Work order:
This exercise asks for every line of the material that includes the word "dropdown".

── Data shown

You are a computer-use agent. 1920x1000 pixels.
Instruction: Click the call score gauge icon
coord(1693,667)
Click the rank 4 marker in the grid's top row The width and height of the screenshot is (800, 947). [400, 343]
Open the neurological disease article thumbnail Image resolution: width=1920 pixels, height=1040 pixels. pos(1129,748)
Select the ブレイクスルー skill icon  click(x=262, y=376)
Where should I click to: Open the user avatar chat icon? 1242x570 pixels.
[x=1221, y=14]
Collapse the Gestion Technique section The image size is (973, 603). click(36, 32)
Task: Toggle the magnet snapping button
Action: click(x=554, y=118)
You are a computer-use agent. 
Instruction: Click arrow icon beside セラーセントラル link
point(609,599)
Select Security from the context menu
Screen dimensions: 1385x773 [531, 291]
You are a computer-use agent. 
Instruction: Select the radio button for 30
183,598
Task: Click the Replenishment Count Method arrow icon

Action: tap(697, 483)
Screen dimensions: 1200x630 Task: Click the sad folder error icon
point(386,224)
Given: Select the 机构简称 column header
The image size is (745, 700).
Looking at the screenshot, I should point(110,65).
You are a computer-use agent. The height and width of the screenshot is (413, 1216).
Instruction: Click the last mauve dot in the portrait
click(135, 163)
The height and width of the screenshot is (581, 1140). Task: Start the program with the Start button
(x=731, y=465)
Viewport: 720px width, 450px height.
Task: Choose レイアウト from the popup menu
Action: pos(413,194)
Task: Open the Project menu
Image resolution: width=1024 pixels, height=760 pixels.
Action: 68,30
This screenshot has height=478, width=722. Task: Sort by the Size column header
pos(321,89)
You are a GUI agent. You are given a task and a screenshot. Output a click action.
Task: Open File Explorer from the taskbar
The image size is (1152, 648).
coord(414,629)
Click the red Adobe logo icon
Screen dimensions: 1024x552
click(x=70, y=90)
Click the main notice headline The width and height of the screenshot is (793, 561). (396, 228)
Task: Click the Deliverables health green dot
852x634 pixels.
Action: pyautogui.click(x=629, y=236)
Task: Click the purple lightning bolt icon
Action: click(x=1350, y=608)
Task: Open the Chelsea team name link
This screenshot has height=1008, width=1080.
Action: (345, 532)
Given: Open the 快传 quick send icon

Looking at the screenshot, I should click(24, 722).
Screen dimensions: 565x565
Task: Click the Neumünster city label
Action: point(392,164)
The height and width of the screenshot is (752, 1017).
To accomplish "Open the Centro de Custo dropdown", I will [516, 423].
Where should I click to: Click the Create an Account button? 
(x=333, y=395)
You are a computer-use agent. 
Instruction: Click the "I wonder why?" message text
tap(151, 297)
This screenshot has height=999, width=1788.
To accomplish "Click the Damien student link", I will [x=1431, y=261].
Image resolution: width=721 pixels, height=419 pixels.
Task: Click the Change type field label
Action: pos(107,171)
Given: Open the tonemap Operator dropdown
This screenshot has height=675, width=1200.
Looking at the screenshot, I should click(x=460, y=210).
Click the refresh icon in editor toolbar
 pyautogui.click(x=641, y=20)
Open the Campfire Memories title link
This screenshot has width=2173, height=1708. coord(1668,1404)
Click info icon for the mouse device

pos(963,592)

────

Your response:
To accomplish "Open the Centro de Custo dropdown", I will [516, 423].
Given: Open the tonemap Operator dropdown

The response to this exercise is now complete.